EXERCISE REQUIREMENTS -
Output all of the records word for word and drop the images.

DATA TO PROCESS -
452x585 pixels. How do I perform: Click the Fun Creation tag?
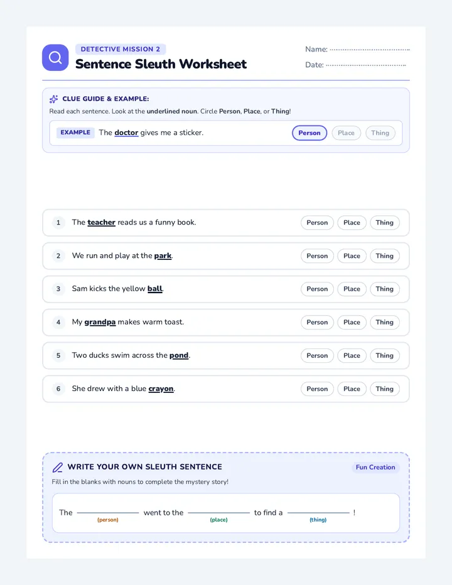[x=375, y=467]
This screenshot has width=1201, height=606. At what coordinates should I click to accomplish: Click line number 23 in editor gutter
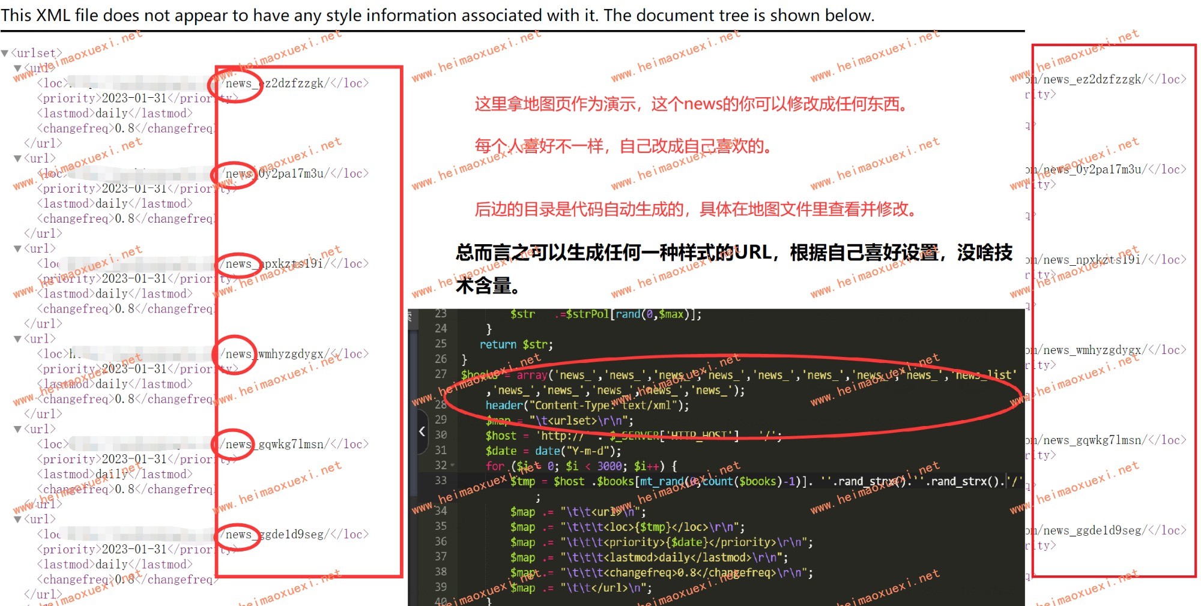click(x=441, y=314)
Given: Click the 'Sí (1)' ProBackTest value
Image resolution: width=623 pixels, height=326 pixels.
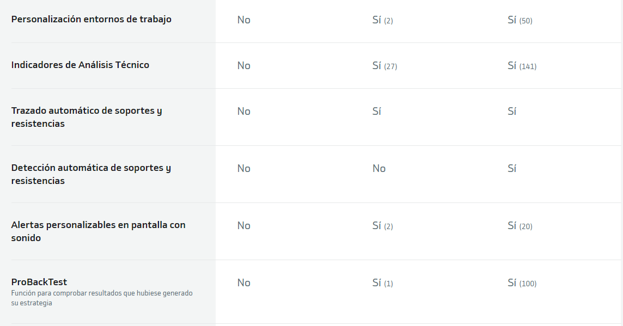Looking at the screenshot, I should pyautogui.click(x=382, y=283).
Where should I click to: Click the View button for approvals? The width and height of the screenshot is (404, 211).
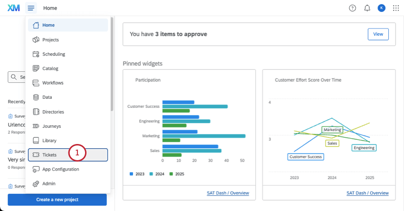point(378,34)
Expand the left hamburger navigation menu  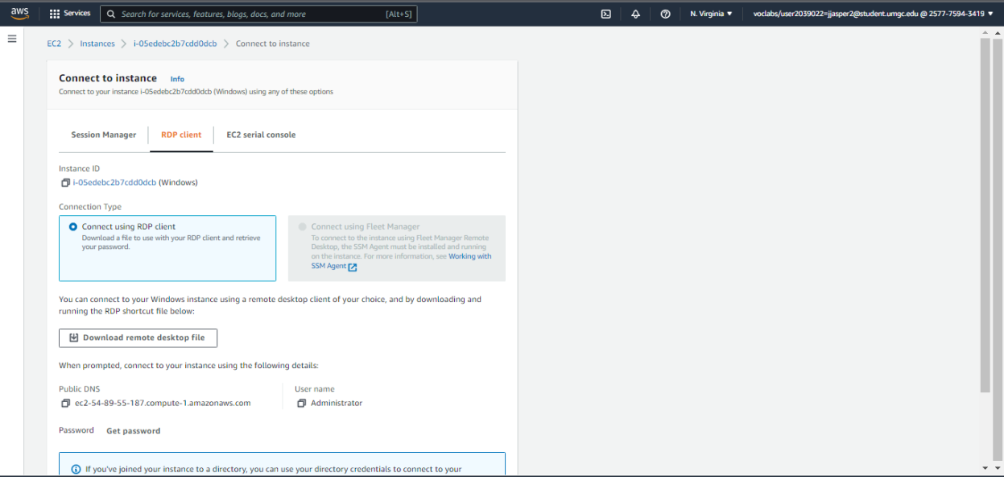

SOLUTION -
452x585 pixels. How do I perform: Click the Fun Creation tag?
[x=375, y=467]
This screenshot has width=1201, height=606. At what coordinates should I click to accomplish: Click line number 23 in editor gutter
click(x=441, y=314)
Given: Click the 'Sí (1)' ProBackTest value
Image resolution: width=623 pixels, height=326 pixels.
Looking at the screenshot, I should pyautogui.click(x=382, y=283).
Where should I click to: Click the View button for approvals? The width and height of the screenshot is (404, 211).
point(378,34)
Expand the left hamburger navigation menu  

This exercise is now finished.